Essential engineers in describing the glasses note that "The one or more lenses can be prescription lenses, photosensitive lenses, sunglass-lenses, etc. Each lens in the one or more lenses includes a dual-mode display, with one or more using facing cameras placed within the dual-mode display. The one or more user facing cameras are oriented towards the user, and can track the direction of the user's gaze.


Augmented Reality comes into play with these glasses. Essential notes that "Based on the environment that the user sees, and based on the direction of the user's gaze, the processor can display an image to augment the environment around the user. For example, if the user is looking at a barcode of an item, the processor can display cheaper purchasing options of the same item."


The Essential Philosophy


And lastly, one of the interesting points that were revealed about Essential during the Mossberg interview was that Essential has a connection to a company called Playground. Rubin launched Playground, a venture capital firm where a few dozen engineers and designers at Playground Studios help startups build stuff. Rubin was telling Mossberg that Essential is willing and able to do things Apple won't.


He talked about how an idea from the Playground group, backed by venture capitalists, could make its way into the Essential product line so as to promote a new idea or concept that the big boys like Apple can't take a chance on for their products. Most of these ideas need a starting point prior to building volume / scale so that it could later be appealing to other Android OEMs to add to their smartphone line-up that might give them an advantage over Apple or Samsung.

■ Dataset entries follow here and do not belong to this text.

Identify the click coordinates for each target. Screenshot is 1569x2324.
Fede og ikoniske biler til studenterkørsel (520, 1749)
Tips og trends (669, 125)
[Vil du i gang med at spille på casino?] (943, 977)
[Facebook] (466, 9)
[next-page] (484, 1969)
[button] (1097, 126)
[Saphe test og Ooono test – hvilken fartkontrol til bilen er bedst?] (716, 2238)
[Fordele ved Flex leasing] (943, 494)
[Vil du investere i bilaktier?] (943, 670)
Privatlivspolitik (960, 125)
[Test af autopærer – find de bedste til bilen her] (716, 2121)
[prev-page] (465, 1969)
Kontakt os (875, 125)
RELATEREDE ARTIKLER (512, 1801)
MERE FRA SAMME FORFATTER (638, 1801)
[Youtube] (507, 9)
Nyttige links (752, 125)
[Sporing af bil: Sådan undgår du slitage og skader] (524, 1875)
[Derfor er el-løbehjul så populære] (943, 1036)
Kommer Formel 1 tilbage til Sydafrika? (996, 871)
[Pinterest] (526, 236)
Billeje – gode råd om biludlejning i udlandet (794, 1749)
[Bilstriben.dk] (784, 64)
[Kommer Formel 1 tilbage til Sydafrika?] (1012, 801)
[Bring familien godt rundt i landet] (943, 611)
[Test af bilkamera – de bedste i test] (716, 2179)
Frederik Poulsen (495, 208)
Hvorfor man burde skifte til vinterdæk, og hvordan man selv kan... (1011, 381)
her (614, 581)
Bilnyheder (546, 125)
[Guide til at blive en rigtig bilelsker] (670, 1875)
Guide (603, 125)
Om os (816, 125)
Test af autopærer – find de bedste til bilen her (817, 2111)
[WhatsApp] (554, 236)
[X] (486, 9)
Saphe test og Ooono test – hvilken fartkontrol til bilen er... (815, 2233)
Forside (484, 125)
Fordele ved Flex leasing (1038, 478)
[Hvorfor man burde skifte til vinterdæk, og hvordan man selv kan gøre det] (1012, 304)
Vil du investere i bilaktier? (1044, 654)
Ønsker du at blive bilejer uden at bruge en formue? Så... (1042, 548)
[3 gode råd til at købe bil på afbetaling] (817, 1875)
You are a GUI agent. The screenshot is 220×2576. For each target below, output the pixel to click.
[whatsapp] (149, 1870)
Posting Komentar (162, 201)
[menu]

Later in the Wired interview, Jason Keats, the company's head of product architecture, said that if the Essential 'Phone'' were to sell 50 million units in its debut quarter that they'd be totally screwed, adding that "Essential simply cannot produce that many phones. That's the point. We've gone after technologies and methods of manufacturing that aren't designed to support 50 million devices." Keats told Wired that he wants Essential to think like a high-end watchmaker, not a commodity gadget builder. (Granted, everyone says this, even the commodity gadget builders.) From the start, Essential's designers and engineers met with countless manufacturers in search of the most interesting technology and materials, especially stuff no one could produce at scale. "We're not for everybody," Keats says. "You know it's going to be a little exclusive."


Rubin admitted that of course Essential wants to scale up and be super profitable, but that for now, that's not the priority. The priority is about making cool products with unique features on an open source platform that encourages and promotes new ideas that are reviewed and promoted by the Playground group through Essential Product's platform. So while building a new brand is important, so is giving new ideas a chance to breathe, mature and become popular for Essential and other OEM's who want to adopt the new technologies.


In theory, it's a very interesting approach, though only time will tell if it's one that could survive. In a maturing market like smartphones, Rubin feels that being able to make a product stand out from those from Apple and Samsung will be welcomed by those that are real techies or those who love style and design.


That's why Essential is sticking with Android for hardware. It has the largest market share by far that could ensure that Essential Phone buyers won't miss out on their favorite apps.


At present no patents were found covering Essential's Internet of Things (IoT) OS called Ambient OS.


In the end, Essential is by no means a competitor to Apple. Oddly, if anything, Essential may be more of a threat to other venture capitalist firms. If an inventor has a great hardware idea that is struggling to get off the ground, inventors are likely going to make their pitch to Essential Products Inc. first knowing that it could find its way to market faster.


Then again, Essential has to first prove that consumers have any interest in their products and that's where the rubber meets the road. Taking the flip side of Rubin's analogy, in a maturing market, most consumers tend to stick with what's successful and backed by great service. That's going to be a huge wall for Essential to climb, especially against Apple. On that point, good luck.